Yerleşik halkın beğenmediği her işi bu mahallerdekiler ya da yerleşim yerlerinde yaşayanlar yapar olmuştur. Ucuz işçi yerleridir. Emekçilerdir ve genelde Kürt’türler. Etnik pazarı doğurmuştur bu ayrımcılık. İçine kapanık ve kendisi gibi yaşayanlara hizmet götüren bu Pazar zaman içinde dışa açılmıştır, fakat bu açılma genele yayılması istisnalar dışında yok gibidir. Pazarcılar yaşadıkları yerlerden çıkarak, halkın arasına sadece pazarcı olarak girmiştir! Çöp toplayanlar mahalleler arasında dolaşmaktadır, bir çok esnaf ile tanışmıştır, esnaf onları sadece çöp vereceği zaman çağırır ve kısa sohbet eder. Kapıcılar, ev temizliği yapanlar bu gruptan çıkmaktadır. Halkın genel anlayışı bunları hırsız ya da yol kesen çete olarak görme eğilimindedir. Bunların yaşadıkları bölgelere gitmekten korkarlar!

Yaşanan yerden kopuk, kendi gerçekleri ve kültürleri içinde yaşamaktadırlar. Fakat adı konulmamış savaşın etkisi ve gelişen etnik pazarın büyümesi ile bir çatışmaya doğru geçiş olmaktadır. Kitlesel kavgalar genelde bu pazarın sınırında olmaktadır!

Dünya ekonomik anlamda bir tusunami yaşamaktadır, onun etkisi elbette ülkemizde de geniş tabanın fakirleşmesi olarak yansıyacaktır.
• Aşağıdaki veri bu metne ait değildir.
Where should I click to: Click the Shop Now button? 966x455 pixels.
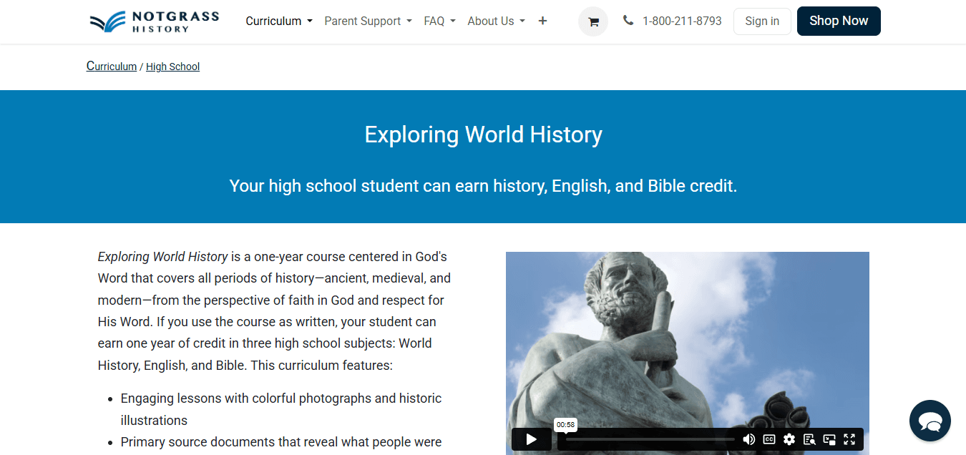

Bu durumdan ve her kötü durumda olduğu gibi küçük bir azınlık karlı çıkacaktır.

6- 7 Eylül olaylarının sonucunda gördüğümüz gibi o bölgede bir korku yaratıp, belirli bir kesimin göç etmesi beklenmektedir. Bu saldırılar korkuyu beslemekte ve bir ırkçı saldırıyı tetiklemektedir. Bu durumun olmaması için yerel yönetimlerin ve orada yaşayan, birada yaşamı savunanlara önemli görevler düşmektedir. Ayrımcılığa karşı komiteler kurulmalıdır, çatışma olasılığı yüksek yerlerdeki halkın kaynaşması için etkinlikler düzenlenmelidir. Farklı kültürlerin bir arada yaşayabileceği ve bugüne kadar yapılmış olan yanlışların bu sonucu doğurduğu yerleşik halka acilen anlatılmak zorundadır. Irkçılık gözleri kör eden ve gerçekleri algılayışı yok eden bir kangrendir.

Ege denizi ve bölgesi barış ve kardeşlik alanı olmaya devam etmesi için barış ve kardeşlik hemen şimdi denmelidir!